Supplied passage: Begin

Thursday 20 September 2012

Reflections and thinking forward

Once in awhile, I like to think back upon the time I just got pregnant, and then I delivered Kayleb and the entire motherhood journey.

Some people will probably wonder what's there to reflect upon for a short span of 9 months. I tell you, you won't know unless you are a mother. These 9 months are so filled up with moments, there seemed to never be a pause button in place. I'm not complaining, but I'm trying to explain how overwhelming motherhood can be.
Kayleb Staring at daddy the moment he was delivered
Hunz had that heartbroken stare when he looked at Kayleb.
Hospitalized, after his SB results were too high.
I was looking at a photo of hunz carrying Kayleb while sitting outside the nursery at the hospital. He was hospitalized for Jaundice, and I was weeping like a crazy bitch because my baby couldn't come home with me. I couldn't figure out what went wrong. First, I was told he was at risk of having down syndrome, and I had to go for a placenta biopsy. Then, I watched my diet, I took multi-vitamins and I made sure I walked with care (although I got kinda clumsy at the 3rd trimester). Perhaps I cried a little too much but hey, I had raging pregnancy hormones - you can't blame me right? Then, they told me Kayleb had high SB and needed to be hospitalized.

Supplied passage: End
Entries provided: Begin

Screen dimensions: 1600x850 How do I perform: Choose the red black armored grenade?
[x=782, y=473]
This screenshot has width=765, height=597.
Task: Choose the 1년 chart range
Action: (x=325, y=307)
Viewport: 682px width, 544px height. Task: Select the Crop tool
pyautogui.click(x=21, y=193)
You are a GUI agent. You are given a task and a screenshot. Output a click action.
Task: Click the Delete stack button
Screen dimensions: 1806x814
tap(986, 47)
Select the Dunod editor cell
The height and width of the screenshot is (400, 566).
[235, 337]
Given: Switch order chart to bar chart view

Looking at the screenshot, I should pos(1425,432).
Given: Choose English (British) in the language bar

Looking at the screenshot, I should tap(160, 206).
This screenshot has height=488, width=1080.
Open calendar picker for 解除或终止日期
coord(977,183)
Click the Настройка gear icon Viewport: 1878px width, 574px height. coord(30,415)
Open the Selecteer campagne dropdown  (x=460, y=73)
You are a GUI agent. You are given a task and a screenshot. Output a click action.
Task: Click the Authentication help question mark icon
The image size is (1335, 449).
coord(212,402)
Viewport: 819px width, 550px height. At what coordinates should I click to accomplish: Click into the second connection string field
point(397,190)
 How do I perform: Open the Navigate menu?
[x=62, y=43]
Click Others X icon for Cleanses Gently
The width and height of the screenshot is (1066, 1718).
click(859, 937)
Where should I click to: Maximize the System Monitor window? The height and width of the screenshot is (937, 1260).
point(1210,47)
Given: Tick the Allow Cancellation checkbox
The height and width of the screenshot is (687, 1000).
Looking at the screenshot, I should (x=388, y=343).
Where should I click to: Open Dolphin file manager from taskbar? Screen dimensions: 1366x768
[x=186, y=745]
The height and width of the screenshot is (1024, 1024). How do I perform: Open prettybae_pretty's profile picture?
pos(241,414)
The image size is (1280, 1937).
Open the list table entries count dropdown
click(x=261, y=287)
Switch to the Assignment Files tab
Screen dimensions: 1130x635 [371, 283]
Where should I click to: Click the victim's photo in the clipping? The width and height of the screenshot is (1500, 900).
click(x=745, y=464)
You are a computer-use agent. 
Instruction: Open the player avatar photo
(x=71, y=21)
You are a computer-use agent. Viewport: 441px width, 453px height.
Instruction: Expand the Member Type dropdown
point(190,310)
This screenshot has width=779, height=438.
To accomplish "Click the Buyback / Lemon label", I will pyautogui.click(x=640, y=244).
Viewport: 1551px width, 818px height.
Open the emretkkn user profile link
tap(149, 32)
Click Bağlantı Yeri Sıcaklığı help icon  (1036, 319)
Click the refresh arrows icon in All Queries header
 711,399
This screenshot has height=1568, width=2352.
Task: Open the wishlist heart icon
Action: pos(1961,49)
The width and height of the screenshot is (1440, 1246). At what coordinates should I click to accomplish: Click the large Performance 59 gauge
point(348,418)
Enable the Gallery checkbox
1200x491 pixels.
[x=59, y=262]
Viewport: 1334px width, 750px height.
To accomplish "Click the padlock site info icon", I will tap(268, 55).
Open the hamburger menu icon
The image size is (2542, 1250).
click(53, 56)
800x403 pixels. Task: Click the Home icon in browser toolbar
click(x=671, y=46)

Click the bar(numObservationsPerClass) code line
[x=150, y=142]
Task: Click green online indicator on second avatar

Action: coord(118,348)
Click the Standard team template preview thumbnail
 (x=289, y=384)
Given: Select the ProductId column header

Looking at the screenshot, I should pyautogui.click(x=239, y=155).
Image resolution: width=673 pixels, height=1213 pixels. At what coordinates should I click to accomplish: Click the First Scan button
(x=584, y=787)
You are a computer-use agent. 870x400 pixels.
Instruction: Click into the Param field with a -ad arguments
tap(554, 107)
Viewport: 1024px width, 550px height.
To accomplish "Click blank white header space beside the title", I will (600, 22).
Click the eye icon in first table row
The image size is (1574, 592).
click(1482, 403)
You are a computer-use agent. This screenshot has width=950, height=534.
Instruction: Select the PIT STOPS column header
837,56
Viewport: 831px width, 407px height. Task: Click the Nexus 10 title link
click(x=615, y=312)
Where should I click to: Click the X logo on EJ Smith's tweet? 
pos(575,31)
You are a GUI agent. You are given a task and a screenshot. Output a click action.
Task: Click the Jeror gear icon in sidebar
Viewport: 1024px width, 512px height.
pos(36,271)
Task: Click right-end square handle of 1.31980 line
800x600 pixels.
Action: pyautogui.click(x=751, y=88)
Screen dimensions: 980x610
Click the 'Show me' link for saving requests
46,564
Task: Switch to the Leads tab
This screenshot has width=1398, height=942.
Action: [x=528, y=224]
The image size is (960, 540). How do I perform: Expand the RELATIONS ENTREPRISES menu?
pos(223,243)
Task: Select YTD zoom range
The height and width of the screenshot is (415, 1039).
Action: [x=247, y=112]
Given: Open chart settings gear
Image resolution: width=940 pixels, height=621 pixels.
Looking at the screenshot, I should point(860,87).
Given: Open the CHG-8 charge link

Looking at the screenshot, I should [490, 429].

Entries provided: End

> **Problem description**: Extend the blog post about pregnancy and early motherhood, starting after its final sentence. The stored items play no part in this.

> **Task result**:
Kayleb home after discharge
Then Kayleb got discharged and came home with us. Night became day, day became night and soon I pretty much lost track of time. He had many firsts that amazed us, he choked us with lotsa love, laughter, frustrations, cries and undeniably JOY. He taught me many things, included patience which I never seemed to be able to grip on to. He allowed me and hunz to have something to look forward to at the end of a tiring work day.
Kayleb asleep in momma's arms.
His first trip to the Singapore Zoo.
Thank you for being around Kayleb. You are indeed a precious gift God has bestowed unto us. Momma's looking forward to many more overwhelming moments as you grow up to be our little guy.

If you ask me now if I'd like to have another child (to go through the entire journey again). I'll say, NO. haha, it's too exhausting. I really would love to have a daughter, but I'm very contented with having Kayleb now. Perhaps, in the future, who knows, when I'm ready again. But I doubt so, motherhood is awesome, and frightening at the same time. haha!